Anderson looked at Horne who obligingly nodded.
"Horne will stay behind to pull the plug."
"I see," the Admiral said neutrally. "Understood." Jocular tone was all gone, thought Anderson couldn't fault the man. On the one hand, Anderson was the best field agent in the Systems Alliance and losing him, especially when there was a way around it, would seriously harm both its effectiveness and its morale. Not to mention reputation considering Anderson's status as first N7 graduate. On the other hand, Anderson wasn't bravely volunteering to perform a heroic sacrifice that the Admiral would have to deny him for those same reasons. "An Ursus shuttle will be waiting to pick you up in two."
That finally startled the other man. "Excuse me, Lieutenant?"
"Negative.
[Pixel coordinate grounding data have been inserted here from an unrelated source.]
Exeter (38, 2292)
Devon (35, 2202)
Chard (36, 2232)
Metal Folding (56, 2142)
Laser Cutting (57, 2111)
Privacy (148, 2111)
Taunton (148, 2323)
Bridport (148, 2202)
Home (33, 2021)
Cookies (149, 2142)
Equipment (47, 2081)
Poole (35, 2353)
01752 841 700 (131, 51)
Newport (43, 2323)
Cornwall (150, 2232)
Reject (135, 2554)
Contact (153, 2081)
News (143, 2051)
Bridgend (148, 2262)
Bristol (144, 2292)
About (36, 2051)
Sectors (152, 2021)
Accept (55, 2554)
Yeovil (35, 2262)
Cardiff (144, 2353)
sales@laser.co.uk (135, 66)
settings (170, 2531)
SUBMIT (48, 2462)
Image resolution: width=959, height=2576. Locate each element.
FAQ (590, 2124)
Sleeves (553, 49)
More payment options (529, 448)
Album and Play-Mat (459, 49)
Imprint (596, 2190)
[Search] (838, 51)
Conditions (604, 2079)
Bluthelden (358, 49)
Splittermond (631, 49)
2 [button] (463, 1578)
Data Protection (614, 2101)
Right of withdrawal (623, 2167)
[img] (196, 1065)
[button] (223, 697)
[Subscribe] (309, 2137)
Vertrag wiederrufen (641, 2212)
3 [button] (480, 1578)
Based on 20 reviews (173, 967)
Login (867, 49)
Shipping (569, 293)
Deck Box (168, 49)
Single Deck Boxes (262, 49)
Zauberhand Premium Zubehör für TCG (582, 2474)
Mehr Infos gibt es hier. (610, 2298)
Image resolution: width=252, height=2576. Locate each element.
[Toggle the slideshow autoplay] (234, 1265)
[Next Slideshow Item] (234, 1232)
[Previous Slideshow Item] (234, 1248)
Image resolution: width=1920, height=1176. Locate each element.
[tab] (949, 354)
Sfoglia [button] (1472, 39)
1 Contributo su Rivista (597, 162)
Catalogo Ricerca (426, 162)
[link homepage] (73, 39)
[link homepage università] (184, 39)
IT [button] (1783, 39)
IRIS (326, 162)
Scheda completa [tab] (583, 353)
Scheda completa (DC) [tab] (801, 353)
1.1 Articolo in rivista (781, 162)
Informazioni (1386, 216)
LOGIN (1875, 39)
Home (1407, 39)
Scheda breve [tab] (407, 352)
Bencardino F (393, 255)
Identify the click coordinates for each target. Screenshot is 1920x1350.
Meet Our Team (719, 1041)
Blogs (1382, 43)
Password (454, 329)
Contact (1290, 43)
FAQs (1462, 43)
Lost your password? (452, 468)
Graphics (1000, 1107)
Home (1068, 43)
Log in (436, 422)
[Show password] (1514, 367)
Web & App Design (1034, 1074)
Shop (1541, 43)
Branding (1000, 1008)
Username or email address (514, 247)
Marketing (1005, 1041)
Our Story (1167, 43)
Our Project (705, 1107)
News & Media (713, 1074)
There's one more thing I have to do here."
"See if I can conjure up a miracle." And in a move that might possibly get him court martialled later, Anderson dropped the mic on his superior officer.
Horne gawked at him. So did McCann, but Anderson didn't have eyes for them. Only part of his attention was on his surroundings actually, most on the forcefield in front of him that was becoming brighter and hazier by the second because of photon excitation and the mounting heat. The rest of his attention was thoroughly captured by the view coming from an ACQ away, the thrashed emergency care room in the heart of Sirta Foundation. The Geneva's grim-faced captain, a bunch of children, their incidental adult chaperones whose names Anderson never seemed to remember for the life of him, and two doctors. They were standing, kneeling, watching or ministering to the freshly maimed ten-year-old boy who hadn't said anything since all the way back in the station's public hangar bay.
Anderson hadn't entertained for even a second that the kid might have been sulking over him being so short with him, but even if he had he would have been disavowed of that foolish notion immediately. The sheer increase in size from pinhead to golf ball of the crazy boy's kriffing black hole was a blatant indicator of where all the kid's focus had gone. That and maybe doing to himself whatever it was that was draining that IV at pack-flattening speeds instead of drip by drip as would have been the sane, sensical thing. Something that Bryson and Chakwas obviously agreed with him on, given the way they stared at the rapidly emptying packet. It was the latest of several now scattered around the floor around the destroyed table.
David Anderson pondered the day's conversations and decided that he really couldn't treat a 10-year-old child like an adult even if he was the highest authority on most topics in the known universe. But there were plenty of ways to talk to children, especially when you command their total respect for whatever obscure reason. "Shepard. There's an elephant in that room and it's not me."
"I emphatically empathise but I'm busy."
"And how long will you be busy for?"
"Until thirty or so seconds short of the end of the 6-minute countdown."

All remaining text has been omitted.